• Text excerpt
'''
The first time you see Royce Morton in his wheelchair, you have to pause a moment to figure out exactly what you’re looking at.
From a block away, on a dark night on Portland’s West End, Morton’s ride looks partially like a stagecoach, and partially like a droid from Star Wars. Its tinted windows are hard to see through, the intricate designs of its dark wooden shell difficult to discern as it passes through pools of florescent street light.
You don’t immediately see Morton himself — just his dog Alice, a Parson’s Jack Russell, whose panting face peeks out from the front window while her master steers the chair.
Morton uses his motorized chair to get around town. He goes grocery shopping, takes the dog for walks, and sometimes just cruises. He said he rode from the Western Prom to the Eastern Prom and back on Wednesday.
“This is so much fun to me that I almost feel guilty about being handicapped,” he said.
Morton’s modified wheelchair is a local oddity to Portland passersby, who invariably pause to gawk at the vehicle as it bounces up Pine Street towards the Western Promenade, or stubbornly crawls up Munjoy Hill.
But to Morton, the wheelchair is more than a quirky expression of his personality; it’s a sanctuary. And he says it saved his life.
'''
• Written instruction A
In the article about Royce Morton's wheelchair, what kind of dog is Alice?

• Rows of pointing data
'''
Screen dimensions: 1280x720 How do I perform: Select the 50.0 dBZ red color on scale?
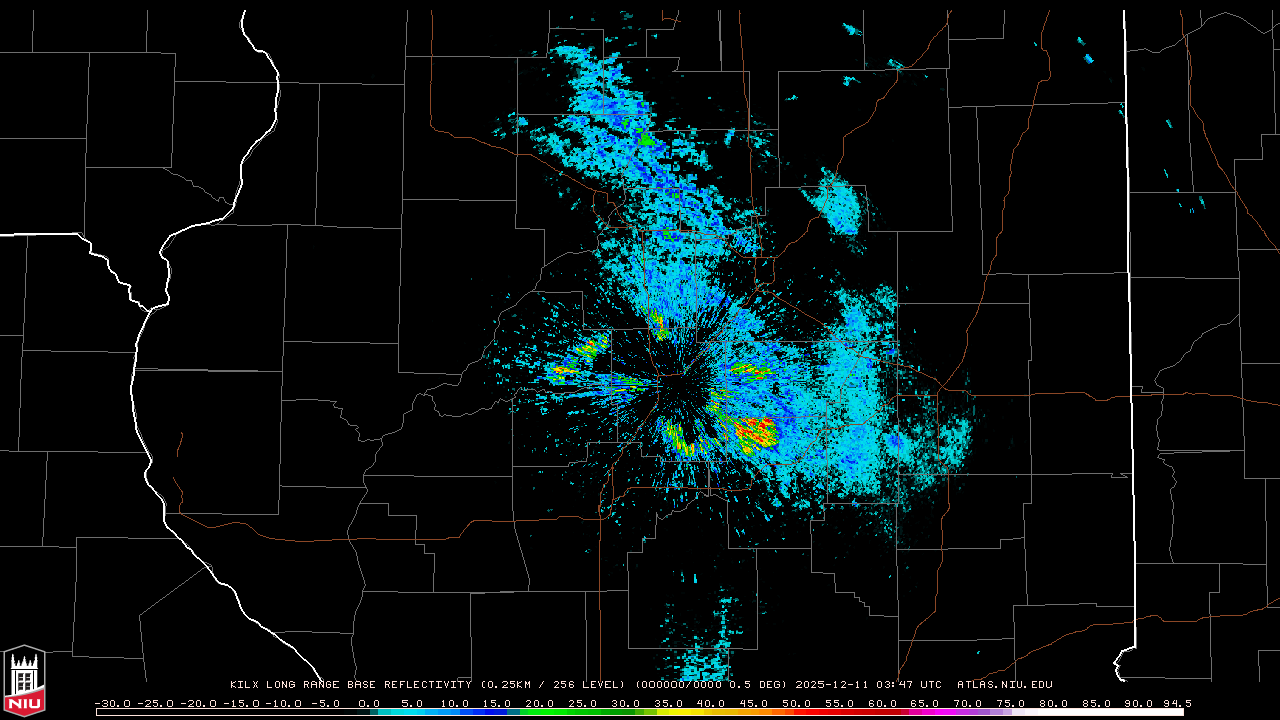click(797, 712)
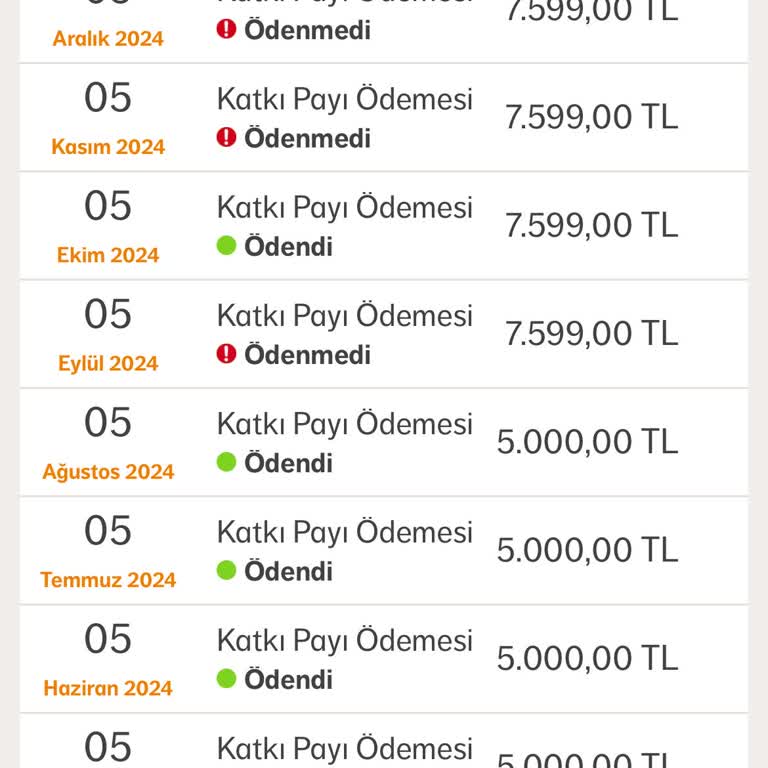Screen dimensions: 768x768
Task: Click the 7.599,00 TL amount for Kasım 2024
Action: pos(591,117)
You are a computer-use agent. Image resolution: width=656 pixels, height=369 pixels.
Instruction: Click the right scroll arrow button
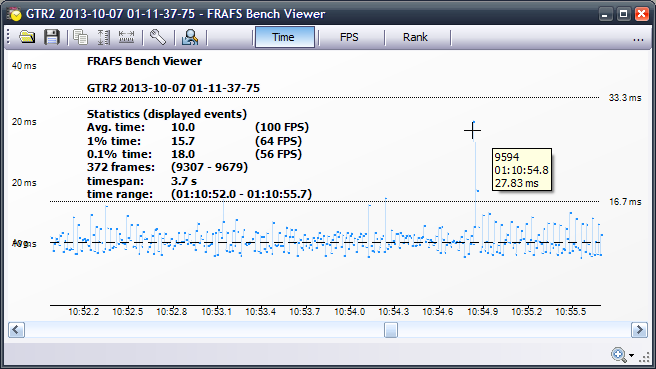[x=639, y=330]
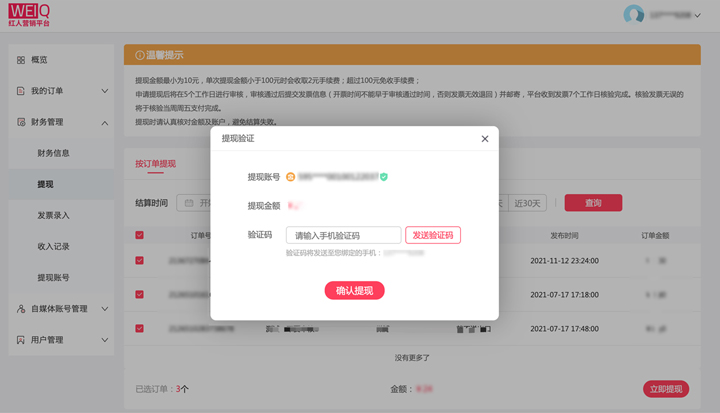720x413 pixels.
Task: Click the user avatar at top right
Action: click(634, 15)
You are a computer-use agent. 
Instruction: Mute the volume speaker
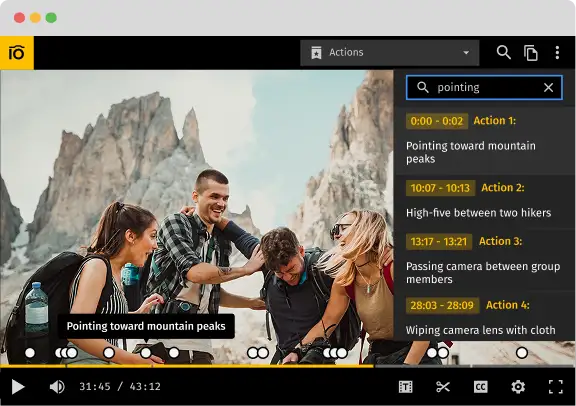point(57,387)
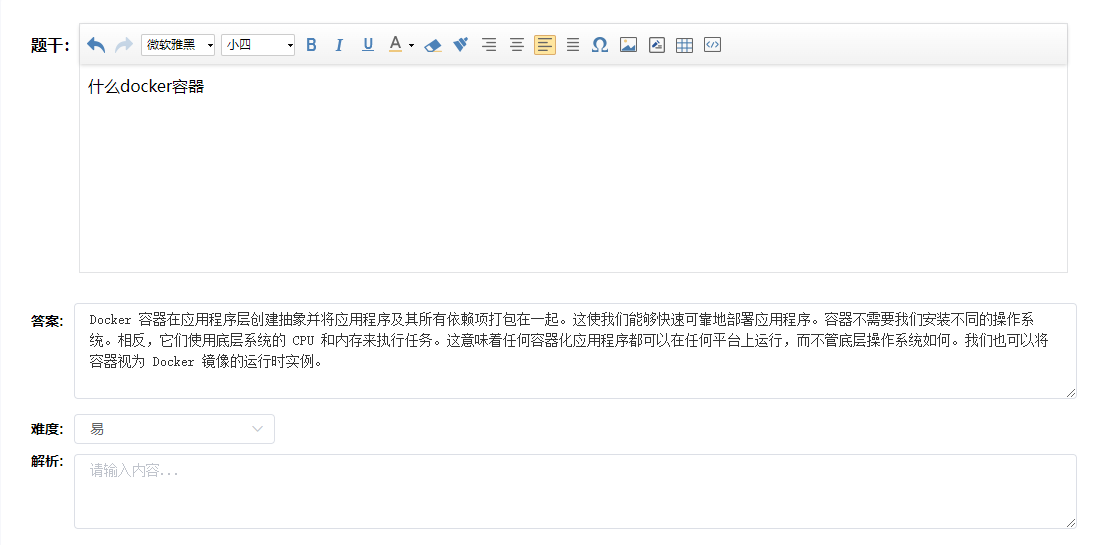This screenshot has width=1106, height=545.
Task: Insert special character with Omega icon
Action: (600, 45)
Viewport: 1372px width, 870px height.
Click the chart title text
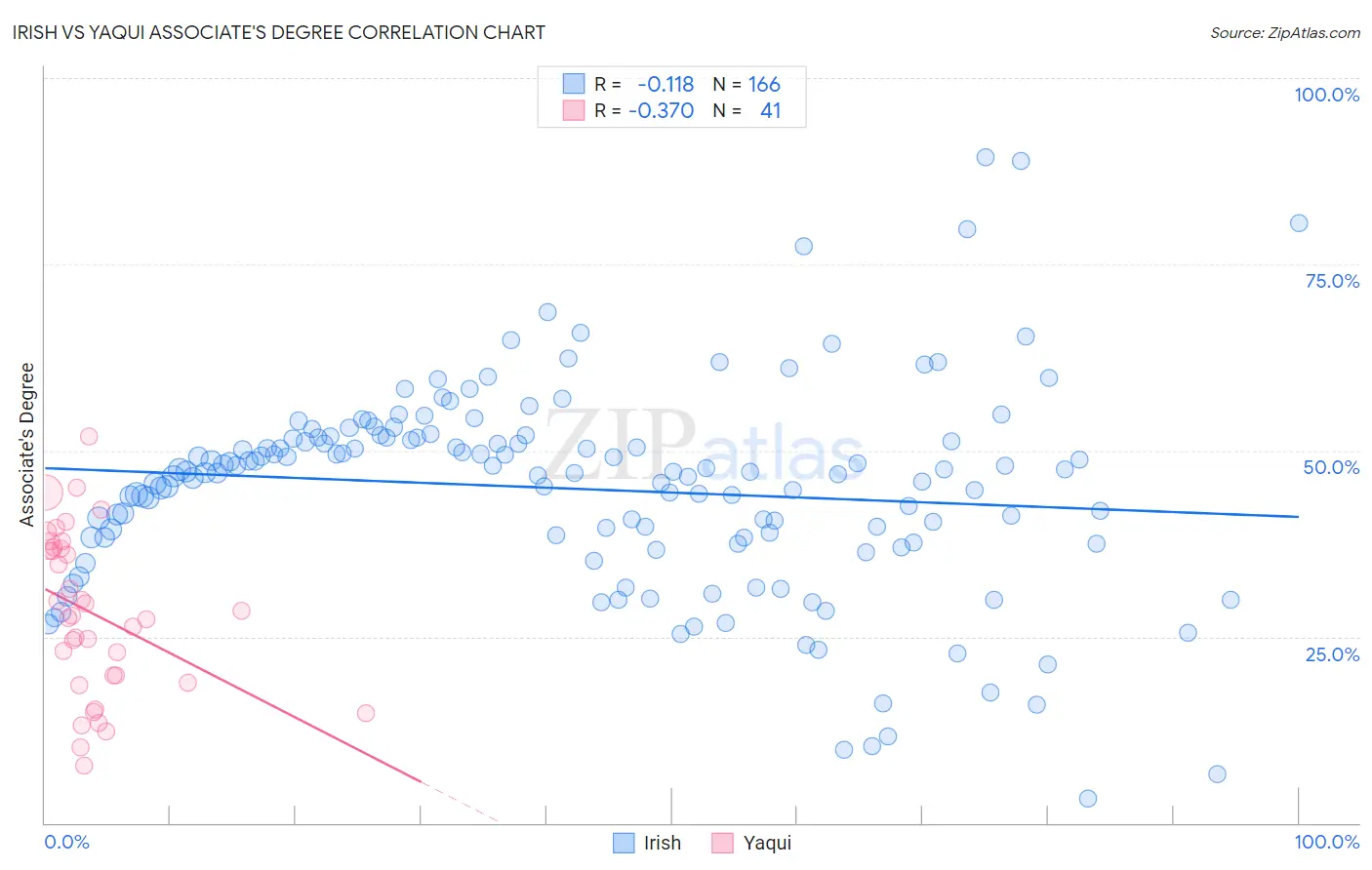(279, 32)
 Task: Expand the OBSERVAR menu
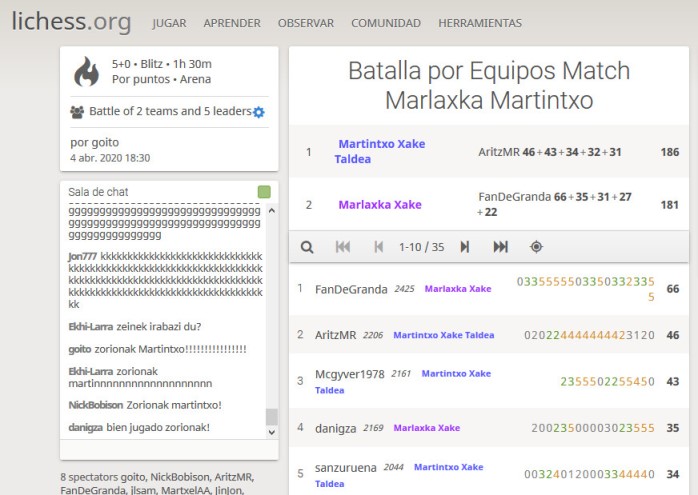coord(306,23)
'''
• Written instruction B
Print every line of the pointing-data entries above word for word, leaving out the pictures.

• Final result A
A Parson's Jack Russell.

• Final result B
Screen dimensions: 1280x720 How do I perform: Select the 50.0 dBZ red color on scale?
click(797, 712)
Screen dimensions: 768x768
Task: Click the 7.599,00 TL amount for Kasım 2024
Action: pos(591,117)
You are a computer-use agent. Image resolution: width=656 pixels, height=369 pixels.
Instruction: Click the right scroll arrow button
[x=639, y=330]
720x413 pixels.
Task: Click the user avatar at top right
Action: click(634, 15)
You are a computer-use agent. 
Instruction: Mute the volume speaker
point(57,387)
This screenshot has width=1106, height=545.
Task: Insert special character with Omega icon
Action: (600, 45)
Viewport: 1372px width, 870px height.
Click the chart title text
(279, 32)
 Task: Expand the OBSERVAR menu
coord(306,23)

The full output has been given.